TO DO: What follows are records. Restate all of them word for word.
** Opening LISTED RECORDS block **
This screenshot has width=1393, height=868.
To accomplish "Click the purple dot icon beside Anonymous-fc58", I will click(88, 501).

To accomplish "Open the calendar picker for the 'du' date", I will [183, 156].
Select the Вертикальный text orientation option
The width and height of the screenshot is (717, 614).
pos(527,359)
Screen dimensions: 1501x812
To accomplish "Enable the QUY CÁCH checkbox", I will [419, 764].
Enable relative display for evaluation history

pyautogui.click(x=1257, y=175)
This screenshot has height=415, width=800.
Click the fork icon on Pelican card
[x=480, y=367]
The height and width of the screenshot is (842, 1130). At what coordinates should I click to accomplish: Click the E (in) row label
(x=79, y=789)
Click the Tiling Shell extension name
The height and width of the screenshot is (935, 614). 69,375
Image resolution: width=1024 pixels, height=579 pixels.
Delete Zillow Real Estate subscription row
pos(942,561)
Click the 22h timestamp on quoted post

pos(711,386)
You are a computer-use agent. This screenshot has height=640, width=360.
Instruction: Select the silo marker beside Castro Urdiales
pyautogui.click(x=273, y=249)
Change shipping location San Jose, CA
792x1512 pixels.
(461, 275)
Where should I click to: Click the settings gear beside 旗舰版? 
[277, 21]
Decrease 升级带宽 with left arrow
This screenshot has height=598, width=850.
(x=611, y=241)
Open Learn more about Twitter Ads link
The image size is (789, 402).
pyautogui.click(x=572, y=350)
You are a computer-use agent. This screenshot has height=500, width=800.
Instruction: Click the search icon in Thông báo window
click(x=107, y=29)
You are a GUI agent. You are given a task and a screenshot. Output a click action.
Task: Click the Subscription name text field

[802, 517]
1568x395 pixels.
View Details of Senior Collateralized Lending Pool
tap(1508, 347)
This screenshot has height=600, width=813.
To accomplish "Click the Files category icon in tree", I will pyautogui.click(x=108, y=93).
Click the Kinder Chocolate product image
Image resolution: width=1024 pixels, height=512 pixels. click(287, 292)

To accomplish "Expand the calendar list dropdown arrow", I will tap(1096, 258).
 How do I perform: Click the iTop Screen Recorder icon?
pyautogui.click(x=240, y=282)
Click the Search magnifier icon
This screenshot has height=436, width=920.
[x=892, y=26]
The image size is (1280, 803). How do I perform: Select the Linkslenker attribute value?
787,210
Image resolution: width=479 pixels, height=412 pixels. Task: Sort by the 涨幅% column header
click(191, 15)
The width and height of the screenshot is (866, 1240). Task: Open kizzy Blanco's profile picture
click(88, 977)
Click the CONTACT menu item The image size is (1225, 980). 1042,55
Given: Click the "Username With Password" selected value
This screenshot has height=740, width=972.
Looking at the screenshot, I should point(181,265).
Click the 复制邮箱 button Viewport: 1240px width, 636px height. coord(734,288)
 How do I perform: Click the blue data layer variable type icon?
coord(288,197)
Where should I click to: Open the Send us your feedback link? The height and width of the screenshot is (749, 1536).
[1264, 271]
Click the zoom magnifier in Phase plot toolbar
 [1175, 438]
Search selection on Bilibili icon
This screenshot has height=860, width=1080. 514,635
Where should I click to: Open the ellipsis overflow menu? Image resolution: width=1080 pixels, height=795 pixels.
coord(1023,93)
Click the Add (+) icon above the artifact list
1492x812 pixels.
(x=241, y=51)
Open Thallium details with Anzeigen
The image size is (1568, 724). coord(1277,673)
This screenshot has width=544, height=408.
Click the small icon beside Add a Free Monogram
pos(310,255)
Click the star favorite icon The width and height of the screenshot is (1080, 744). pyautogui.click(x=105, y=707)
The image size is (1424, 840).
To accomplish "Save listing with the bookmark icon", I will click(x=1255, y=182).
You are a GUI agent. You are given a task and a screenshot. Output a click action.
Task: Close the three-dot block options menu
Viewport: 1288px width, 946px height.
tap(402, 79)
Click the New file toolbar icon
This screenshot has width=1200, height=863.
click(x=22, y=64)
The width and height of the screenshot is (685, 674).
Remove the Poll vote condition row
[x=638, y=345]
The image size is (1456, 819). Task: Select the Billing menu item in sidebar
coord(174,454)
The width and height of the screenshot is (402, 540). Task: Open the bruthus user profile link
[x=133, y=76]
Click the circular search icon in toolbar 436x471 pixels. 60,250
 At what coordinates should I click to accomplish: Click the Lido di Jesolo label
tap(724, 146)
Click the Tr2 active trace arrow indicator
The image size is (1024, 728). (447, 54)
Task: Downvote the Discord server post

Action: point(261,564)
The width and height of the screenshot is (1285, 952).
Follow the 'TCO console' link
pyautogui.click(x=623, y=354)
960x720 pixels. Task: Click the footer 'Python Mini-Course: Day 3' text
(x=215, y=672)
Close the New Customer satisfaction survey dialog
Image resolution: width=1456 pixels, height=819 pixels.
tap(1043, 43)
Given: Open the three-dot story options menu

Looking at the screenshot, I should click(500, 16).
** Closing LISTED RECORDS block **
RESPONSE TO THIS EXERCISE:
This screenshot has width=1393, height=868.
To accomplish "Click the purple dot icon beside Anonymous-fc58", I will click(88, 501).

To accomplish "Open the calendar picker for the 'du' date", I will [183, 156].
Select the Вертикальный text orientation option
The width and height of the screenshot is (717, 614).
pos(527,359)
Screen dimensions: 1501x812
To accomplish "Enable the QUY CÁCH checkbox", I will [419, 764].
Enable relative display for evaluation history

pyautogui.click(x=1257, y=175)
This screenshot has height=415, width=800.
Click the fork icon on Pelican card
[x=480, y=367]
The height and width of the screenshot is (842, 1130). At what coordinates should I click to accomplish: Click the E (in) row label
(x=79, y=789)
Click the Tiling Shell extension name
The height and width of the screenshot is (935, 614). 69,375
Image resolution: width=1024 pixels, height=579 pixels.
Delete Zillow Real Estate subscription row
pos(942,561)
Click the 22h timestamp on quoted post

pos(711,386)
You are a computer-use agent. This screenshot has height=640, width=360.
Instruction: Select the silo marker beside Castro Urdiales
pyautogui.click(x=273, y=249)
Change shipping location San Jose, CA
792x1512 pixels.
(461, 275)
Where should I click to: Click the settings gear beside 旗舰版? 
[277, 21]
Decrease 升级带宽 with left arrow
This screenshot has height=598, width=850.
(x=611, y=241)
Open Learn more about Twitter Ads link
The image size is (789, 402).
pyautogui.click(x=572, y=350)
You are a computer-use agent. This screenshot has height=500, width=800.
Instruction: Click the search icon in Thông báo window
click(x=107, y=29)
You are a GUI agent. You are given a task and a screenshot. Output a click action.
Task: Click the Subscription name text field

[802, 517]
1568x395 pixels.
View Details of Senior Collateralized Lending Pool
tap(1508, 347)
This screenshot has height=600, width=813.
To accomplish "Click the Files category icon in tree", I will pyautogui.click(x=108, y=93).
Click the Kinder Chocolate product image
Image resolution: width=1024 pixels, height=512 pixels. click(287, 292)

To accomplish "Expand the calendar list dropdown arrow", I will tap(1096, 258).
 How do I perform: Click the iTop Screen Recorder icon?
pyautogui.click(x=240, y=282)
Click the Search magnifier icon
This screenshot has height=436, width=920.
[x=892, y=26]
The image size is (1280, 803). How do I perform: Select the Linkslenker attribute value?
787,210
Image resolution: width=479 pixels, height=412 pixels. Task: Sort by the 涨幅% column header
click(191, 15)
The width and height of the screenshot is (866, 1240). Task: Open kizzy Blanco's profile picture
click(88, 977)
Click the CONTACT menu item The image size is (1225, 980). 1042,55
Given: Click the "Username With Password" selected value
This screenshot has height=740, width=972.
Looking at the screenshot, I should point(181,265).
Click the 复制邮箱 button Viewport: 1240px width, 636px height. coord(734,288)
 How do I perform: Click the blue data layer variable type icon?
coord(288,197)
Where should I click to: Open the Send us your feedback link? The height and width of the screenshot is (749, 1536).
[1264, 271]
Click the zoom magnifier in Phase plot toolbar
 [1175, 438]
Search selection on Bilibili icon
This screenshot has height=860, width=1080. 514,635
Where should I click to: Open the ellipsis overflow menu? Image resolution: width=1080 pixels, height=795 pixels.
coord(1023,93)
Click the Add (+) icon above the artifact list
1492x812 pixels.
(x=241, y=51)
Open Thallium details with Anzeigen
The image size is (1568, 724). coord(1277,673)
This screenshot has width=544, height=408.
Click the small icon beside Add a Free Monogram
pos(310,255)
Click the star favorite icon The width and height of the screenshot is (1080, 744). pyautogui.click(x=105, y=707)
The image size is (1424, 840).
To accomplish "Save listing with the bookmark icon", I will click(x=1255, y=182).
You are a GUI agent. You are given a task and a screenshot. Output a click action.
Task: Close the three-dot block options menu
Viewport: 1288px width, 946px height.
tap(402, 79)
Click the New file toolbar icon
This screenshot has width=1200, height=863.
click(x=22, y=64)
The width and height of the screenshot is (685, 674).
Remove the Poll vote condition row
[x=638, y=345]
The image size is (1456, 819). Task: Select the Billing menu item in sidebar
coord(174,454)
The width and height of the screenshot is (402, 540). Task: Open the bruthus user profile link
[x=133, y=76]
Click the circular search icon in toolbar 436x471 pixels. 60,250
 At what coordinates should I click to accomplish: Click the Lido di Jesolo label
tap(724, 146)
Click the Tr2 active trace arrow indicator
The image size is (1024, 728). (447, 54)
Task: Downvote the Discord server post

Action: point(261,564)
The width and height of the screenshot is (1285, 952).
Follow the 'TCO console' link
pyautogui.click(x=623, y=354)
960x720 pixels. Task: Click the footer 'Python Mini-Course: Day 3' text
(x=215, y=672)
Close the New Customer satisfaction survey dialog
Image resolution: width=1456 pixels, height=819 pixels.
tap(1043, 43)
Given: Open the three-dot story options menu

Looking at the screenshot, I should click(500, 16).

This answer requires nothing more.